Exercise directions → From the line containing "You are a computer-use" down to the last line of the material, output each line exactly as it appears, excluding pictures.

Material for this exercise →
-*-*-
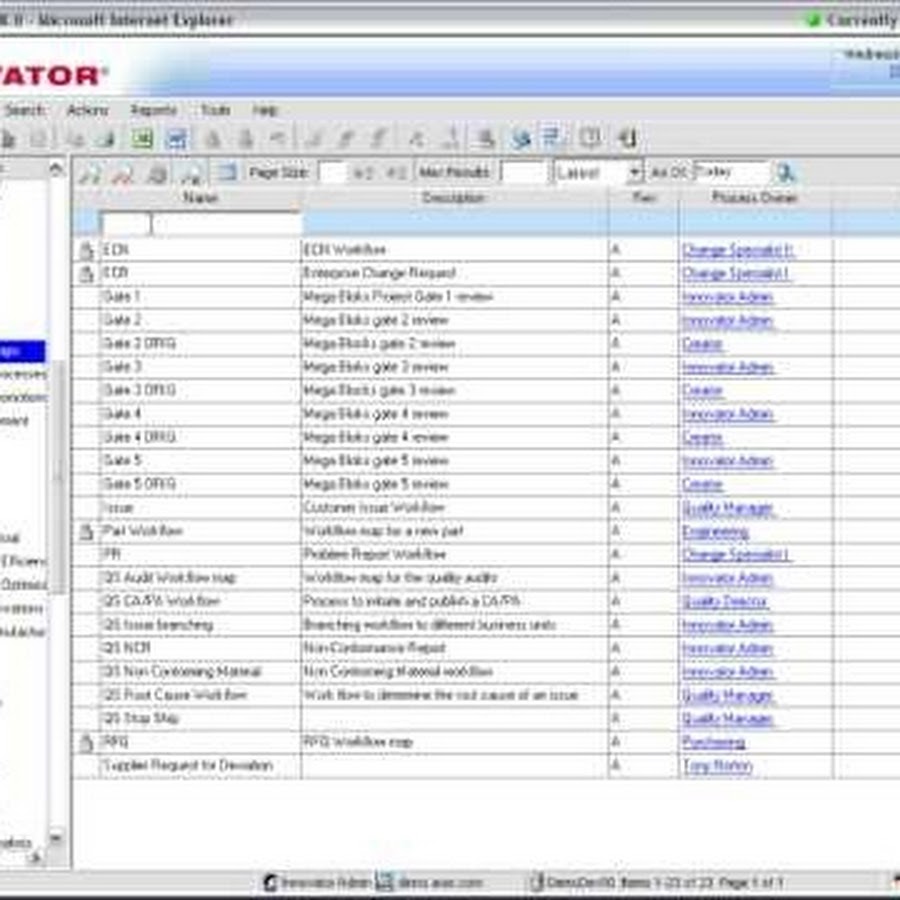The image size is (900, 900).
Task: Click the Purchasing link in RFQ row
Action: pos(713,743)
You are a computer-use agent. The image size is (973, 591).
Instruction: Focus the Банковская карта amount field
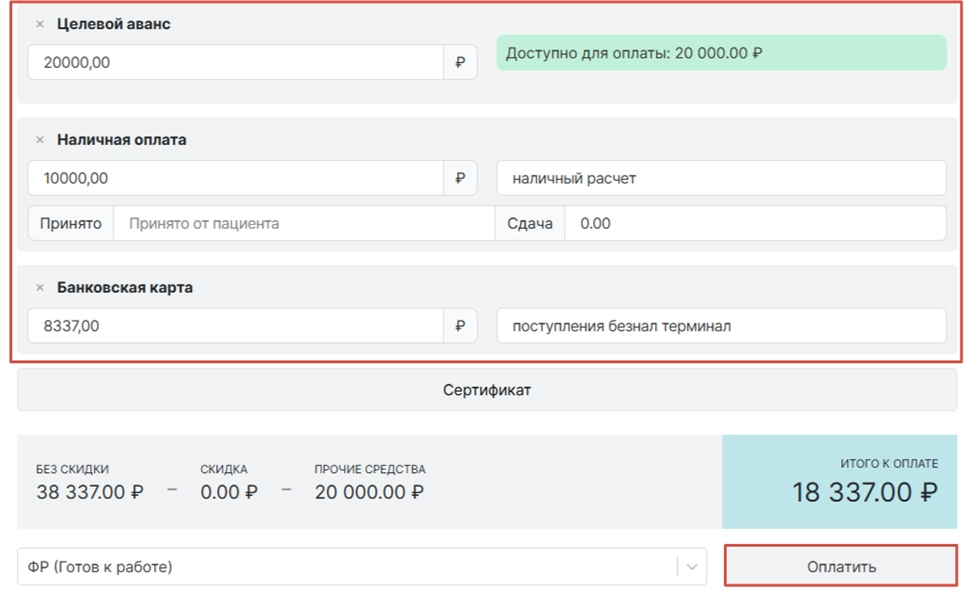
-*-*-
Response for this exercise →
You are a computer-use agent. The image size is (973, 591).
Instruction: Focus the Банковская карта amount field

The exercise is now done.